#### WORK INSTRUCTION
Copy out all of the records. Keep every word exact.

○ ○ ○

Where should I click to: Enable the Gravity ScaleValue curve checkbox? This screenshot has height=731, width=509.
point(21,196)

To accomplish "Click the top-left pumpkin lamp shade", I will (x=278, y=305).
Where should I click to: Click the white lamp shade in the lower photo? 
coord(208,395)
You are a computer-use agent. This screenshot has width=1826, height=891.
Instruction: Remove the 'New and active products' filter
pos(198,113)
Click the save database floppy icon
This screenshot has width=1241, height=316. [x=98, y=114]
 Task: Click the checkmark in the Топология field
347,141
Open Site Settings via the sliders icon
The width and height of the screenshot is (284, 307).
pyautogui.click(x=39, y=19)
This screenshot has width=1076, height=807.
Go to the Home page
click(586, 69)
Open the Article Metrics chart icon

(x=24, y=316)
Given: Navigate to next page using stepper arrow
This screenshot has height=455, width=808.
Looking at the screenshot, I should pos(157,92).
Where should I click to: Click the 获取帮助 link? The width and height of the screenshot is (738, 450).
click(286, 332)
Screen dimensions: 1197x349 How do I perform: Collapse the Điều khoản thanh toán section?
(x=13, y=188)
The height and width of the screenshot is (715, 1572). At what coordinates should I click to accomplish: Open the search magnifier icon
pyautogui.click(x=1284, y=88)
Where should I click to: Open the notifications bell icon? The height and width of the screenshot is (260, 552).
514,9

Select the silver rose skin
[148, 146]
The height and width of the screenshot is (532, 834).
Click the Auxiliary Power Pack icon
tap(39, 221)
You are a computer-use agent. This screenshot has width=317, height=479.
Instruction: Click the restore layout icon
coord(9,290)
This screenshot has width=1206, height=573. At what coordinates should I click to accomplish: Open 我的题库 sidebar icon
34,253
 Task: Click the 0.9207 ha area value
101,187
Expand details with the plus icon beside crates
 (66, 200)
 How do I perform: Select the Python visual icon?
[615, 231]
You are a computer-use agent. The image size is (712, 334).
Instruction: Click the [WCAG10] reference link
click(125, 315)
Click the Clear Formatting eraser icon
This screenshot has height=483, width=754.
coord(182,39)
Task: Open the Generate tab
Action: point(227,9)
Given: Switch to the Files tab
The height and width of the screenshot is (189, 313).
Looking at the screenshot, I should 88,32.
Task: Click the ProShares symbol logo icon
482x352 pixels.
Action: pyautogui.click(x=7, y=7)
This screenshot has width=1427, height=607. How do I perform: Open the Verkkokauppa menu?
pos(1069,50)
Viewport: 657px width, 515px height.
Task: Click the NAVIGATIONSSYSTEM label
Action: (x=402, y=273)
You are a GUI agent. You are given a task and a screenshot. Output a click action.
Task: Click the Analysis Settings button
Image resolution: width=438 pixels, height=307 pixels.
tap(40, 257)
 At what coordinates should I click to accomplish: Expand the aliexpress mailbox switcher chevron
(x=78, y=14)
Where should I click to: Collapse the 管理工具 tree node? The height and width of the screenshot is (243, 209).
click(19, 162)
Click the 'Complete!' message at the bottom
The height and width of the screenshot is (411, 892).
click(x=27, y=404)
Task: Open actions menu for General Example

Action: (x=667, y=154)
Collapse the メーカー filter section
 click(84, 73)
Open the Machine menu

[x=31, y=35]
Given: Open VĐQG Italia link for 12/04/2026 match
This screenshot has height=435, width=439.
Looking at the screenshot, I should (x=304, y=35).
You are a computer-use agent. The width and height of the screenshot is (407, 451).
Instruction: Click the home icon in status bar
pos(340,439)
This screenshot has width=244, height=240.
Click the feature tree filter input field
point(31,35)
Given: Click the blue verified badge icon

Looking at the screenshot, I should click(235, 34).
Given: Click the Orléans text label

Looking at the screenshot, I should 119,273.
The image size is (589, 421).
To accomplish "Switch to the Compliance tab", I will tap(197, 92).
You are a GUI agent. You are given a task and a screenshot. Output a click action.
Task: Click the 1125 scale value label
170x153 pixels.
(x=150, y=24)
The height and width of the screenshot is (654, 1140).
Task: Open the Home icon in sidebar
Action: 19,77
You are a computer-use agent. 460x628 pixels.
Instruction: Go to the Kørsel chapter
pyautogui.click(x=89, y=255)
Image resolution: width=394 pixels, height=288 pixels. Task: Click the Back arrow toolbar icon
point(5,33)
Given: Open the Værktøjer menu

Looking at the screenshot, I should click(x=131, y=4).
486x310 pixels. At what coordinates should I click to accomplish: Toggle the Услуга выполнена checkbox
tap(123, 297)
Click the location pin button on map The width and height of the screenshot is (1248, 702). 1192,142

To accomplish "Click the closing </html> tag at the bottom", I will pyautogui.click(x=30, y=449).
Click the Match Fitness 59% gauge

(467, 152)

○ ○ ○

#### REPLY TO THE EXERCISE
Where should I click to: Enable the Gravity ScaleValue curve checkbox? This screenshot has height=731, width=509.
point(21,196)

To accomplish "Click the top-left pumpkin lamp shade", I will (x=278, y=305).
Where should I click to: Click the white lamp shade in the lower photo? 
coord(208,395)
You are a computer-use agent. This screenshot has width=1826, height=891.
Instruction: Remove the 'New and active products' filter
pos(198,113)
Click the save database floppy icon
This screenshot has width=1241, height=316. [x=98, y=114]
 Task: Click the checkmark in the Топология field
347,141
Open Site Settings via the sliders icon
The width and height of the screenshot is (284, 307).
pyautogui.click(x=39, y=19)
This screenshot has width=1076, height=807.
Go to the Home page
click(586, 69)
Open the Article Metrics chart icon

(x=24, y=316)
Given: Navigate to next page using stepper arrow
This screenshot has height=455, width=808.
Looking at the screenshot, I should pos(157,92).
Where should I click to: Click the 获取帮助 link? The width and height of the screenshot is (738, 450).
click(286, 332)
Screen dimensions: 1197x349 How do I perform: Collapse the Điều khoản thanh toán section?
(x=13, y=188)
The height and width of the screenshot is (715, 1572). At what coordinates should I click to accomplish: Open the search magnifier icon
pyautogui.click(x=1284, y=88)
Where should I click to: Open the notifications bell icon? The height and width of the screenshot is (260, 552).
514,9

Select the silver rose skin
[148, 146]
The height and width of the screenshot is (532, 834).
Click the Auxiliary Power Pack icon
tap(39, 221)
You are a computer-use agent. This screenshot has width=317, height=479.
Instruction: Click the restore layout icon
coord(9,290)
This screenshot has width=1206, height=573. At what coordinates should I click to accomplish: Open 我的题库 sidebar icon
34,253
 Task: Click the 0.9207 ha area value
101,187
Expand details with the plus icon beside crates
 (66, 200)
 How do I perform: Select the Python visual icon?
[615, 231]
You are a computer-use agent. The image size is (712, 334).
Instruction: Click the [WCAG10] reference link
click(125, 315)
Click the Clear Formatting eraser icon
This screenshot has height=483, width=754.
coord(182,39)
Task: Open the Generate tab
Action: point(227,9)
Given: Switch to the Files tab
The height and width of the screenshot is (189, 313).
Looking at the screenshot, I should 88,32.
Task: Click the ProShares symbol logo icon
482x352 pixels.
Action: pyautogui.click(x=7, y=7)
This screenshot has width=1427, height=607. How do I perform: Open the Verkkokauppa menu?
pos(1069,50)
Viewport: 657px width, 515px height.
Task: Click the NAVIGATIONSSYSTEM label
Action: (x=402, y=273)
You are a GUI agent. You are given a task and a screenshot. Output a click action.
Task: Click the Analysis Settings button
Image resolution: width=438 pixels, height=307 pixels.
tap(40, 257)
 At what coordinates should I click to accomplish: Expand the aliexpress mailbox switcher chevron
(x=78, y=14)
Where should I click to: Collapse the 管理工具 tree node? The height and width of the screenshot is (243, 209).
click(19, 162)
Click the 'Complete!' message at the bottom
The height and width of the screenshot is (411, 892).
click(x=27, y=404)
Task: Open actions menu for General Example

Action: (x=667, y=154)
Collapse the メーカー filter section
 click(84, 73)
Open the Machine menu

[x=31, y=35]
Given: Open VĐQG Italia link for 12/04/2026 match
This screenshot has height=435, width=439.
Looking at the screenshot, I should (x=304, y=35).
You are a computer-use agent. The width and height of the screenshot is (407, 451).
Instruction: Click the home icon in status bar
pos(340,439)
This screenshot has width=244, height=240.
Click the feature tree filter input field
point(31,35)
Given: Click the blue verified badge icon

Looking at the screenshot, I should click(235, 34).
Given: Click the Orléans text label

Looking at the screenshot, I should 119,273.
The image size is (589, 421).
To accomplish "Switch to the Compliance tab", I will tap(197, 92).
You are a GUI agent. You are given a task and a screenshot. Output a click action.
Task: Click the 1125 scale value label
170x153 pixels.
(x=150, y=24)
The height and width of the screenshot is (654, 1140).
Task: Open the Home icon in sidebar
Action: 19,77
You are a computer-use agent. 460x628 pixels.
Instruction: Go to the Kørsel chapter
pyautogui.click(x=89, y=255)
Image resolution: width=394 pixels, height=288 pixels. Task: Click the Back arrow toolbar icon
point(5,33)
Given: Open the Værktøjer menu

Looking at the screenshot, I should click(x=131, y=4).
486x310 pixels. At what coordinates should I click to accomplish: Toggle the Услуга выполнена checkbox
tap(123, 297)
Click the location pin button on map The width and height of the screenshot is (1248, 702). 1192,142

To accomplish "Click the closing </html> tag at the bottom", I will pyautogui.click(x=30, y=449).
Click the Match Fitness 59% gauge

(467, 152)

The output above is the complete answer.